Tonight I am deleting my facebook account. In preparation I’ve routinely invited what friends I have left on there to reach out, so that we may not lose touch forever. Several have, like this person who left this comment, the first interaction I’ve had with him in years. He has left me in tears:
Before you go, I wanted to recommend reading ‘You are not a Gadget’ by Jaron Lanier, who would certainly approve of your decision. He points out that we can’t have complicated, real relationships if they are reduced to predefined actions: wall posts, pokes, Likes, status updates, relationship status, etc.
All these things have been designed by Facebook to make it easy to tell advertisers how many people are single, gay, and emo (for example). They are all confining boxes from which you cannot deviate, and you end up simplifying yourself and your relationships with others to conform to Facebook’s design. And this modification is necessarily a simplification, because you can’t reduce a real relationship to a “timeline” of posts, comments, and shared “likes.”

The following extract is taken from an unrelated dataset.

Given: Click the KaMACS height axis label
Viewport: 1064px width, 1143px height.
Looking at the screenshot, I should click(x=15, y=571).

From the book: “I know quite a few people…who are proud to say that they have accumulated thousands of friends on Facebook. Obviously this statement can only be true if the idea of friendship is reduced.”

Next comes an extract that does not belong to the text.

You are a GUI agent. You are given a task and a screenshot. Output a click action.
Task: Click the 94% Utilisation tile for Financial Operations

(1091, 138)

Also from the book: “If money is flowing to advertising instead of musicians, journalists, and artists, then a society is more concerned with manipulation than truth or beauty. If content is worthless, then people will start to become empty-headed and contentless… Culture is to become precisely nothing but advertising.”
Even this comment is constrained by Facebook — it’s much too long for its liking, so most of it will be hidden by default. Sorry for that inconvenience. :P <—(how much depth and nuance can be conveyed in an icon like that one?)
We don’t have a real friendship anymore (though we did once…you were my first stage kiss!) but I wish you well. I’ll never remember your Facebook life, but I’ll always remember what our real friendship and unconstrained interactions were, during the time that we were together in the physical world. All the best; you deserve it.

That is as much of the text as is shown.